Indian financial services conglomerate

Muthoot Pappachan Group, also known as Muthoot Blue, is an Indian financial service conglomerate founded in 1887 by Ninan Mathai Muthoot. Headquartered in Thiruvananthapuram, Kerala, the group has a workforce of more than 26,000 employees across 4,200 branches in India. Apart from financial services, the group has business interests in hospitality, automotive dealerships, real estate, healthcare, IT services, precious metals, alternate energy, and security services.

==History==
The family business was founded in 1887 by M. N. Mathai Muthoot in Kozhencherry, Kerala. Mathai initially traded in timber and food grains, supplying rations to large British-run plantations.

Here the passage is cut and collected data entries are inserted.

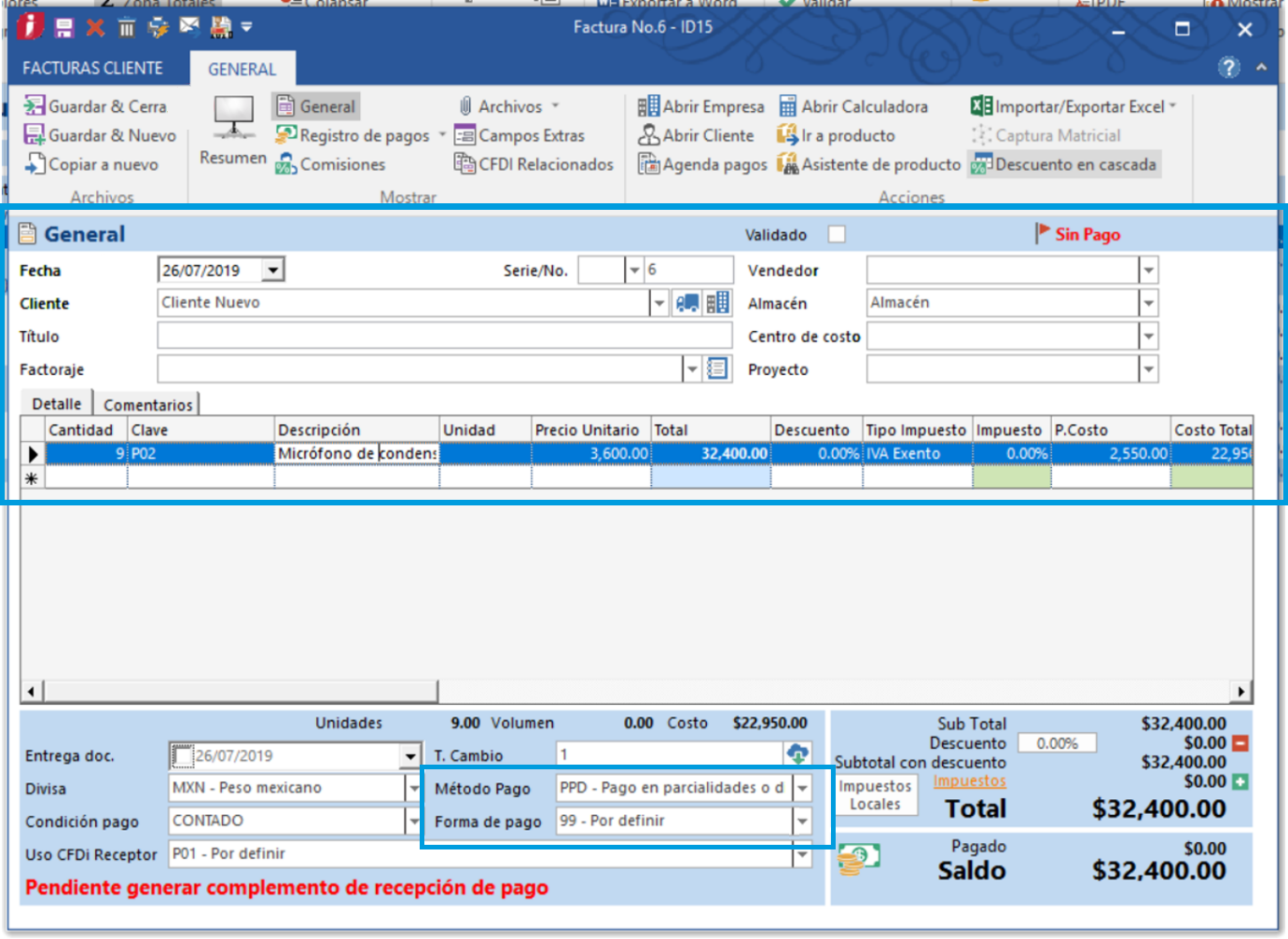This screenshot has width=1288, height=939.
Task: Click the Comisiones icon
Action: coord(285,164)
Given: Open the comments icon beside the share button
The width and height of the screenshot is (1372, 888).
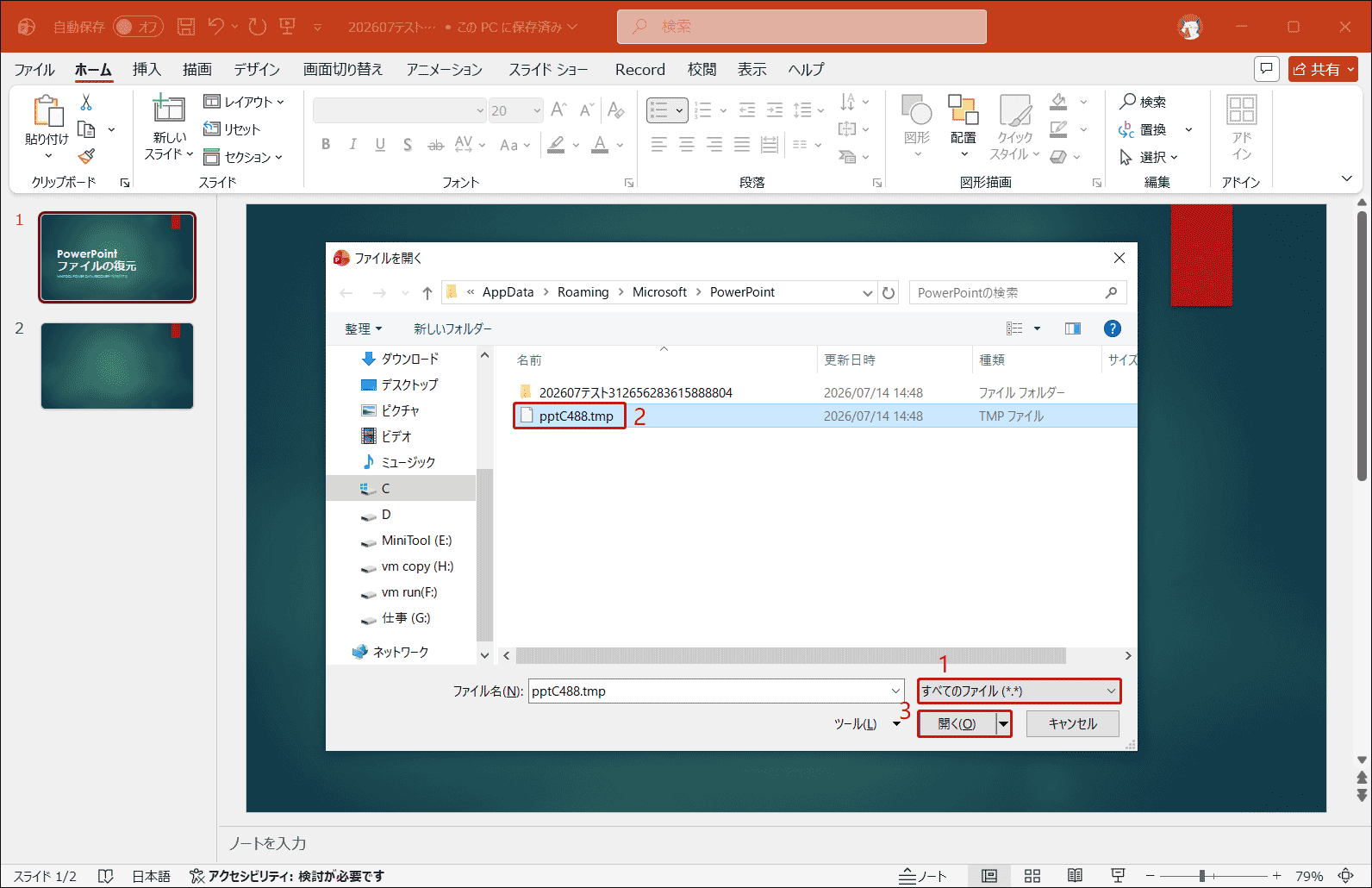Looking at the screenshot, I should pyautogui.click(x=1266, y=69).
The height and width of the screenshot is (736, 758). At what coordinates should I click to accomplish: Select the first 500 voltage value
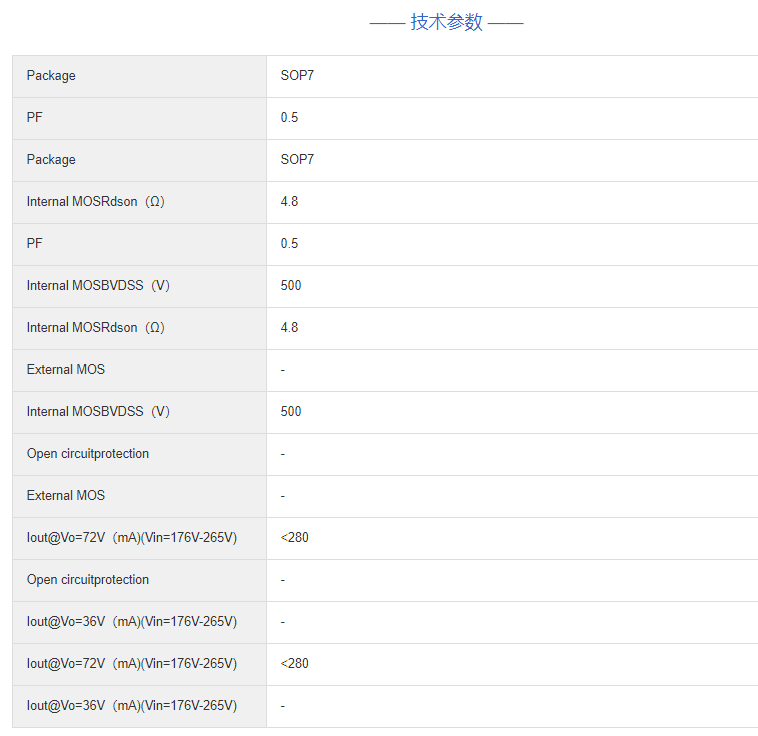(291, 286)
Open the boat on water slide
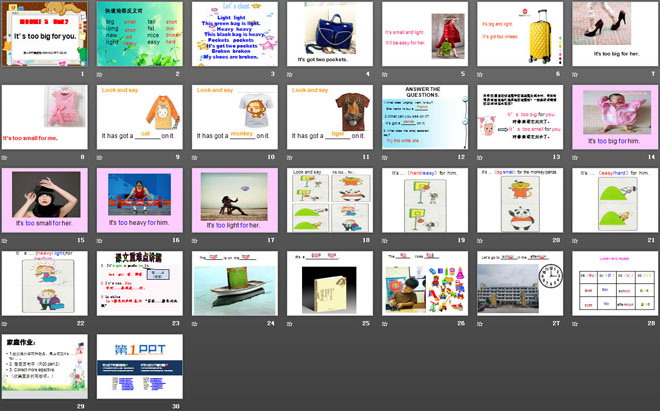Viewport: 660px width, 411px height. tap(233, 282)
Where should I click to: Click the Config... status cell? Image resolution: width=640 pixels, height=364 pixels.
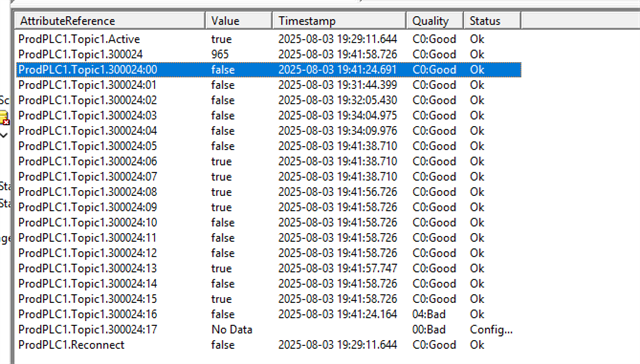[x=491, y=330]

In 1939, the group established banking and finance services to provide immediate financial assistance to customers in rural and non-rural areas through easy secured loans. Post-independence, the demand for credit increased as individuals discovered their household gold as a safe and convenient means to get credit. Mathai then moved into the gold loan business.

In 1979, the business was split among the founder's three surviving sons. The eldest son, M. George Muthoot, moved out of Kerala and set up Muthoot Finance. The youngest son, M. Thomas Muthoot, also known as Muthoot Pappachan, then incorporated Muthoot Pappachan Group. The group is currently under his three sons T. John Muthoot, T. George Muthoot and T. Thomas Muthoot (known as just Thomas Muthoot).

In May 2024, the group signed Shah Rukh Khan as a brand ambassador.